The current NICE guidelines for early-stage breast cancer1 have caused some controversy, in two areas particularly, among those involved in the care of women with the disease, as reflected in the article. Firstly, there is unhappiness with the recommendations about the use of taxanes in early-stage disease:1
- “Offer docetaxel to patients with lymph node-positive breast cancer as part of an adjuvant chemotherapy regimen"
- "Do not offer paclitaxel as an adjuvant treatment for lymph node-positive breast cancer”
Given the publication of E2100 in the New England Journal of Medicine in April 2008 by Dr Sparano (late in the guidelines’ development), this may seem a little harsh.2 However, perusal of the ‘Qualifying Statements’ (written to explain the rational basis for the recommendations) might better inform those with anxieties about the headlines.
In the Qualifying Statement following the recommendation not to advocate paclitaxel in the adjuvant treatment of women with lymph node-positive breast cancer, there is a clear explanation of the reasoning of the Guideline Development Group. The statement explains that NICE reviewed the evidence showing a favourable clinical comparison between weekly paclitaxel and 3-weekly docetaxel. Though inclusion of a generic taxane might be seen as inevitably cost-saving, treatment with weekly paclitaxel would multiply the necessary chemotherapy clinic attendances by three—with important implications for service capacity and costs, as well as patient quality of life. A de novo health economic analysis of 3-weekly paclitaxel was not possible, hence the recommendation.
Much debate has also ensued about the guidance on the use of aromatase inhibitors (AIs) in the adjuvant setting. At a time when luminaries such as Rowan Cheblowski3 and Ian Tannock4 present diametrically opposing views on their use, the clinician at the coal-face is left bemused and might appreciate some suggestions. Interestingly, the consensus at the St Gallen conference last month took the same line as the NICE guidelines. The expert panel voted 69% in favour of up-front AIs, 15% for a switch and 15% undecided.
To paraphrase the Good Book, whenever two or more breast oncologists are gathered together, debate shall continue long into the night as to the optimal management of breast cancer. While clinical opinion is vital, particularly since new data become available on a virtually daily basis, the guidance issued seeks to provide clinicians with reasonable recommendations supported by evidence with consideration for their pharmaco-economic consequences.
Perhaps the NICE process ought to be more iterative and responsive to new data and, given the available technology, this might be achievable. In the meantime, despite their inevitable limitations, the guidelines have at least sparked debate in this complex field. A guideline that is not controversial is probably not worth publishing.
References
- National Institute for Health and Clinical Excellence. Early and locally advanced breast cancer: diagnosis and treatment. London: NICE, 2009.

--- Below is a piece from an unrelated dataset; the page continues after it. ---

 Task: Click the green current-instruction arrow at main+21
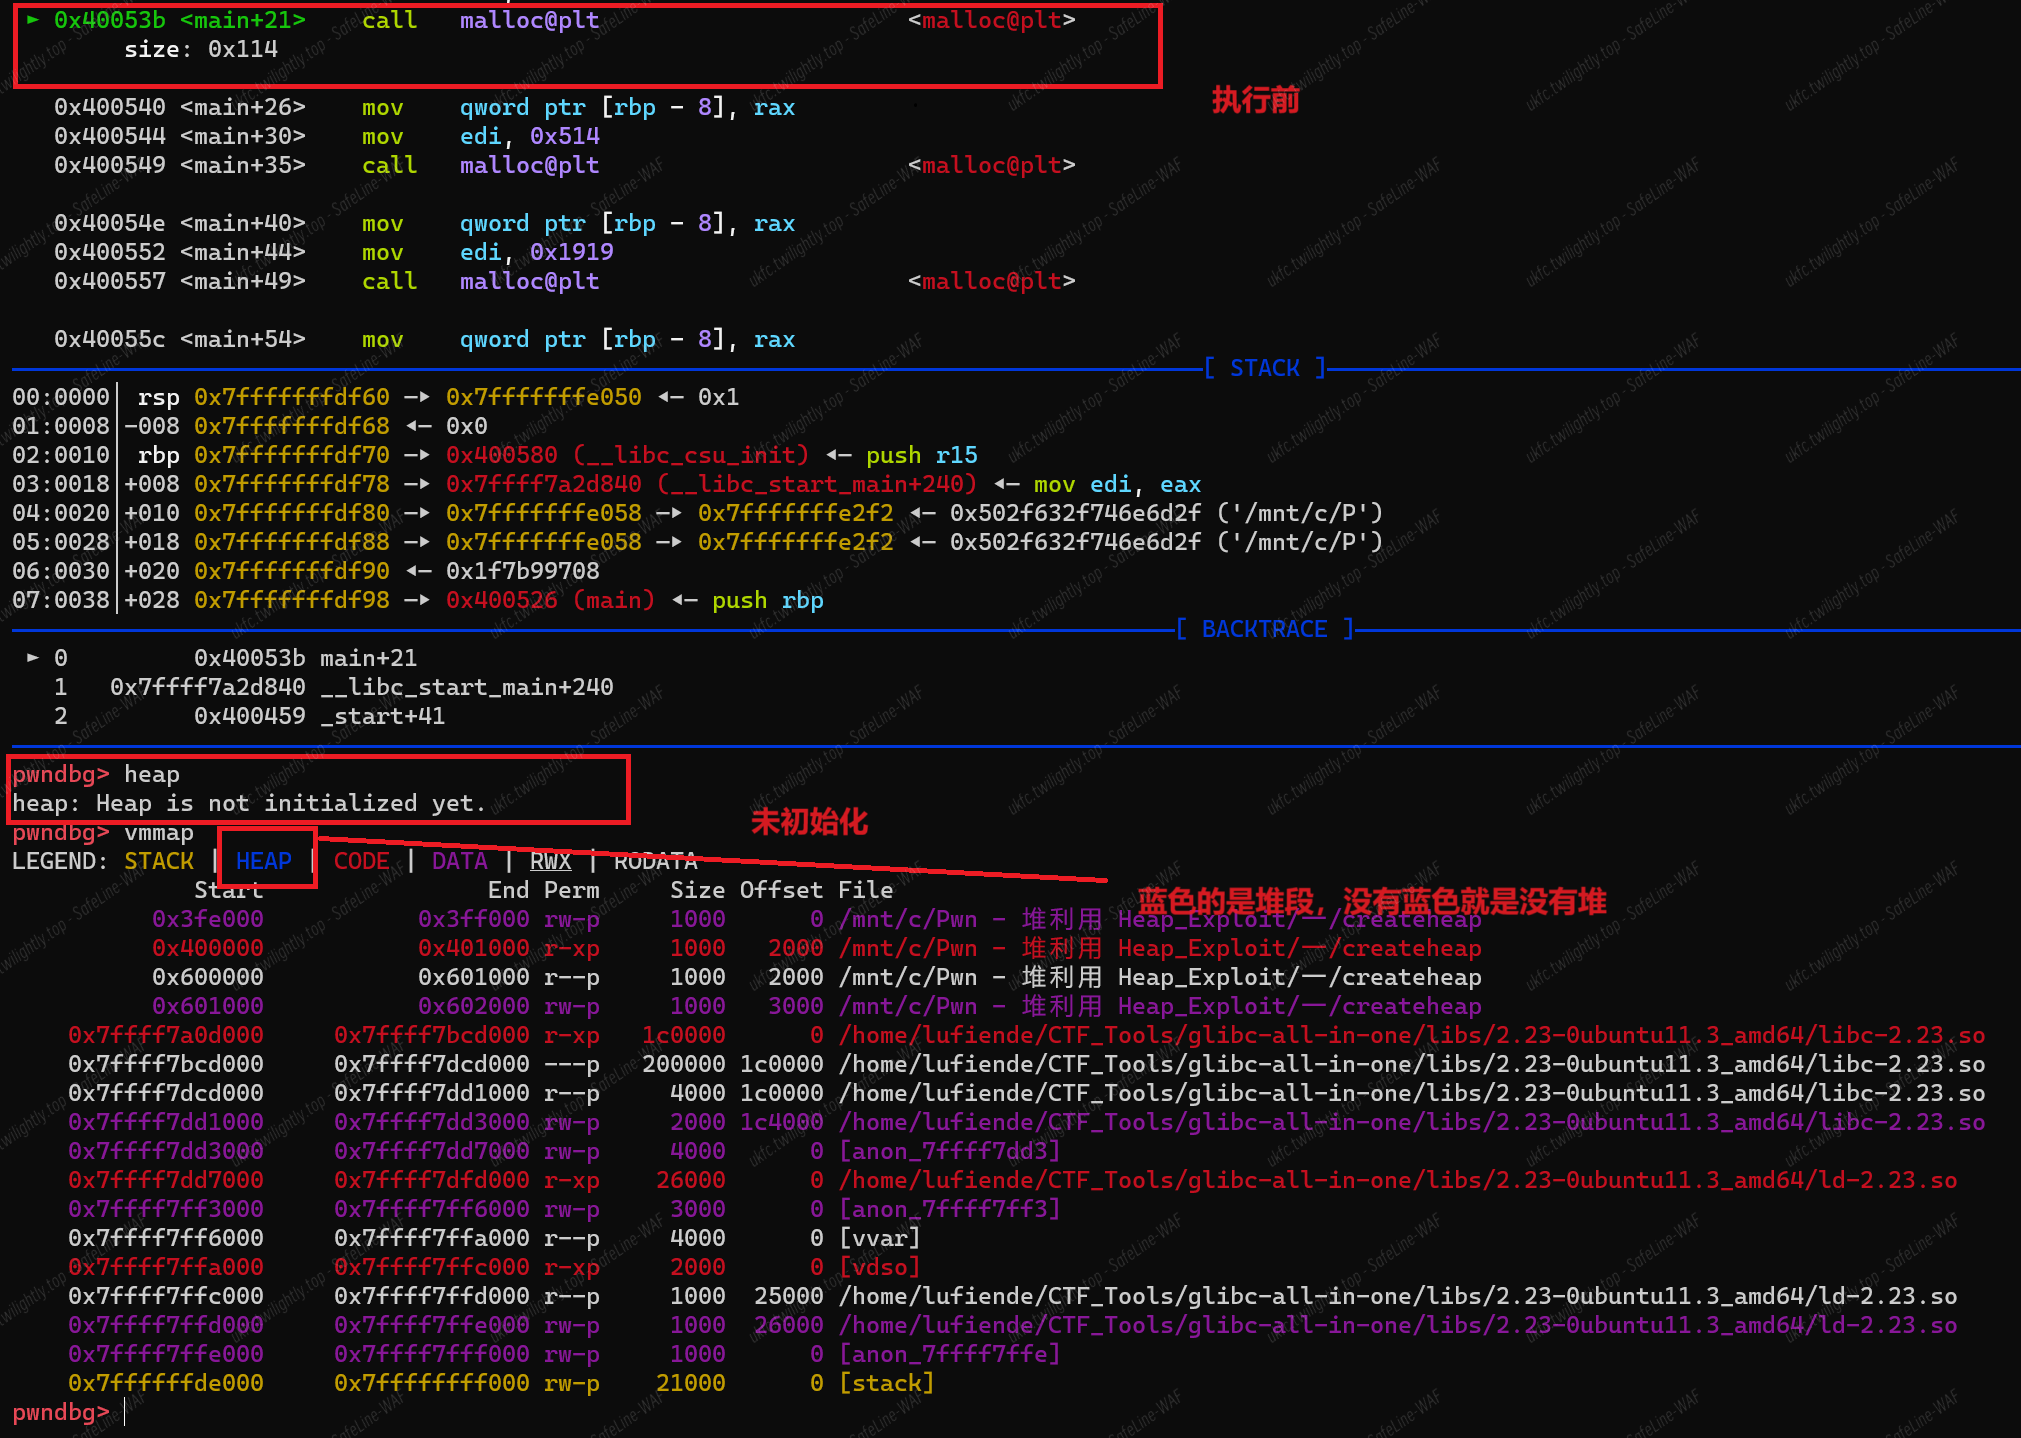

- Sparano JA, Wang M, Martino S et al. Weekly paclitaxel in the adjuvant treatment of breast cancer. N Engl J Med 2008; 358: 1663–1671.
- Chlebowski RT. Optimizing aromatase inhibitor integration into initial treatment strategies in postmenopausal women with hormone-receptor-positive early breast cancer. Breast Cancer Res Treat 2008; 112: 25–34.
- Seruga B, Tannock IF. Up-front use of aromatase inhibitors as adjuvant therapy for breast cancer: the emperor has no clothes. J Clin Oncol 2009; 27: 840–842.